For the second depth stencil where I draw the actual scene objects, I am using this depth stencil with a stencil ref value of 0 so that only pixels where the stencil ref < stencil value will be drawn which should be the pixels drawn to when I drew the shaded mask area.


//Create depth stencil state
CD3D11_DEPTH_STENCIL_DESC depthstencildesc_maskpostdraw(D3D11_DEFAULT);
depthstencildesc.DepthFunc = D3D11_COMPARISON_FUNC::D3D11_COMPARISON_LESS_EQUAL;
depthstencildesc_maskpostdraw.StencilEnable = TRUE;
//don't care about back facing triangles so never perform comparison
depthstencildesc_maskpostdraw.BackFace.StencilFunc = D3D11_COMPARISON_FUNC::D3D11_COMPARISON_NEVER;
//we only will pass stencil function if the stencil ref value is less than stencil buffer value
depthstencildesc_maskpostdraw.FrontFace.StencilFunc = D3D11_COMPARISON_FUNC::D3D11_COMPARISON_LESS;
depthstencildesc_maskpostdraw.FrontFace.StencilPassOp = D3D11_STENCIL_OP::D3D11_STENCIL_OP_KEEP;
depthstencildesc_maskpostdraw.FrontFace.StencilFailOp = D3D11_STENCIL_OP::D3D11_STENCIL_OP_KEEP;
depthstencildesc_maskpostdraw.StencilWriteMask = 0xFF;
depthstencildesc_maskpostdraw.StencilReadMask = 0xFF;

 

Edited to Add:

For reference, here is the mask/example that I am currently seeing in my project.

j0JFEHn.png

17 hours ago, pindrought said:

Transparent pixels do pass to the stencil/depth write in DX11.

That is in the case of alpha blending not in the case of alpha masking.

10 hours ago, JohnnyCode said:

That is in the case of alpha blending not in the case of alpha masking.

How would I do that using the stencil buffer?

12 hours ago, pindrought said:

How would I do that using the stencil buffer?

No, you first render your croping quad of transparent zone with stencil write enabled and alpha masking enabled, this will set-up stencil buffer memory.
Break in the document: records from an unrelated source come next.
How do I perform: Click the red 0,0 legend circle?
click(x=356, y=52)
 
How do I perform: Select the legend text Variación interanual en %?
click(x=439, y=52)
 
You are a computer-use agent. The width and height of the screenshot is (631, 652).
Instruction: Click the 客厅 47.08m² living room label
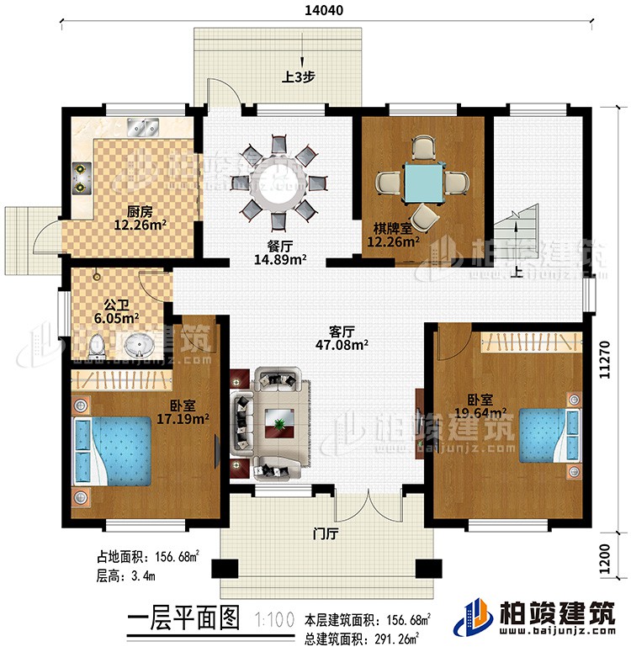click(x=339, y=337)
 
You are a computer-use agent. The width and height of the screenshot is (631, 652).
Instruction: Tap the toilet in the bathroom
click(x=96, y=345)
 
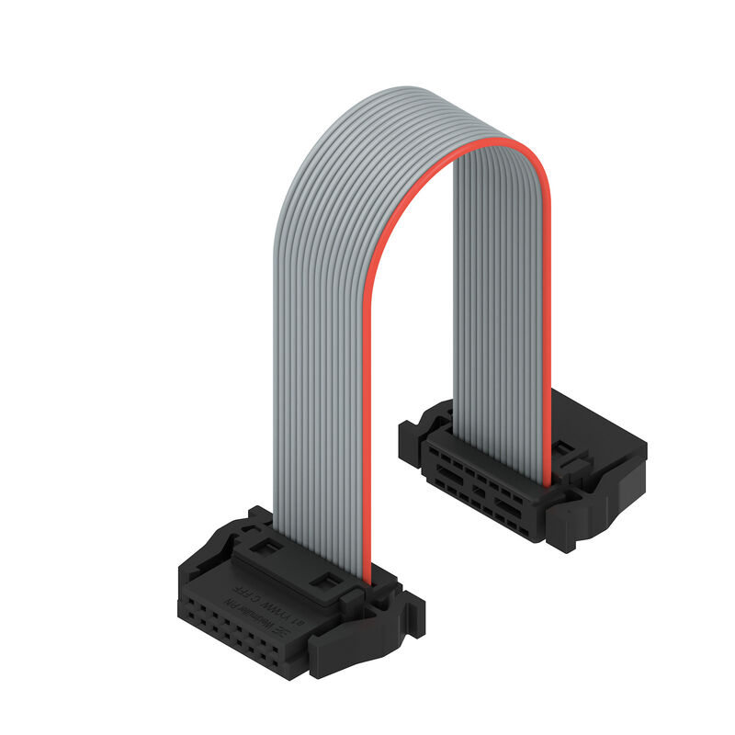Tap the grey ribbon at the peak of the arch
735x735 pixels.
(x=423, y=101)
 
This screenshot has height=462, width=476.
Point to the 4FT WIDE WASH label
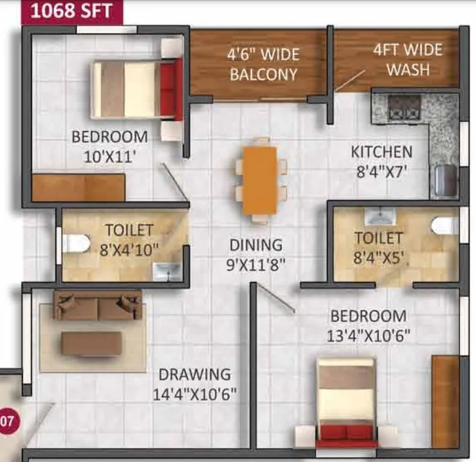point(408,59)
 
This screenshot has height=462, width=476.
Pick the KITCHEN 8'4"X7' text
point(381,161)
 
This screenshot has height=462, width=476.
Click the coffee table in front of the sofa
point(91,343)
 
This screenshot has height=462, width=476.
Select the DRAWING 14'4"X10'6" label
point(194,384)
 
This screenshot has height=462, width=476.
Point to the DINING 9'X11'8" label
point(256,254)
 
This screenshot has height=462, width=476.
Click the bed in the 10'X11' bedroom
point(137,89)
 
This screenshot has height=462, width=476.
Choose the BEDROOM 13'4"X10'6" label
point(368,325)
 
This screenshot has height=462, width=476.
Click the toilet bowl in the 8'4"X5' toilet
point(445,226)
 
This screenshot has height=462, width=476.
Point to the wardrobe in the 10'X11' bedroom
point(78,188)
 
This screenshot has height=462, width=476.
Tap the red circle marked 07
point(5,420)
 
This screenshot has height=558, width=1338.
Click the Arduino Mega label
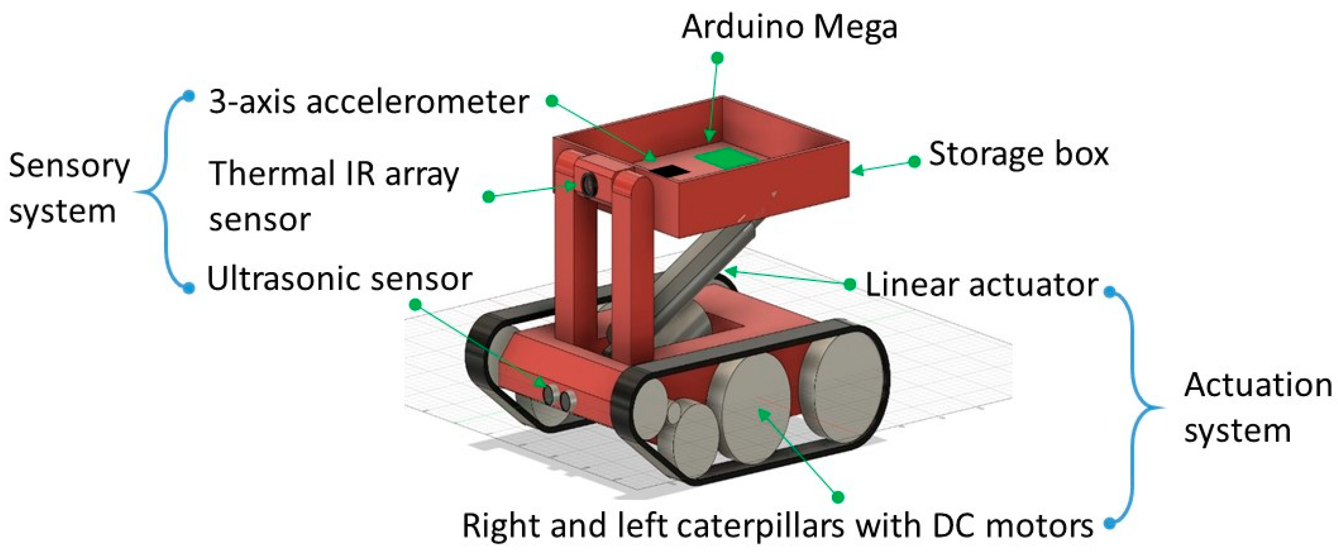point(789,27)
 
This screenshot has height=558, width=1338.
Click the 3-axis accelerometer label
point(368,102)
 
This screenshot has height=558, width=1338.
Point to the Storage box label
point(1018,154)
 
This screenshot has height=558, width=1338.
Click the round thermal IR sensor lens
point(589,184)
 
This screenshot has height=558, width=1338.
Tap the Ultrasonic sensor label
point(339,279)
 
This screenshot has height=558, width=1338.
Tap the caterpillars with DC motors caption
point(777,526)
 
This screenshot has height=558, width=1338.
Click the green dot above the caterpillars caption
point(838,497)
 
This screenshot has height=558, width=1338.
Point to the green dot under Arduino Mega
point(717,58)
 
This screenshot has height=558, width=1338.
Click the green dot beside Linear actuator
point(850,284)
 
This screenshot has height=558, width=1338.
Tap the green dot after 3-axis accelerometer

Then you render your cropped image with stencil function to pass on the rendered stencil mask only.

9 minutes ago, JohnnyCode said:

No, you first render your croping quad of transparent zone with stencil write enabled and alpha masking enabled, this will set-up stencil buffer memory. Then you render your cropped image with stencil function to pass on the rendered stencil mask only.

I'm still not understanding what you mean by alpha masking enabled and I can't find any examples regarding alpha masking in dx11. I've tried setting up a blend state that only takes alpha into account, but i'm still getting the same result as before where it seems like the transparency is being completely ignored by the stencil buffer.

 

46 minutes ago, pindrought said:

I've tried setting up a blend state that only takes alpha into account, but i'm still getting the same result as before where it seems like the transparency is being completely ignored by the stencil buffer.

That is strange if you have proper value in your transparent texture. Try discarding pixels manualy when you render it upon its alpha comparison then? Just as a fast test to bypass around your alpha settings that you should publish.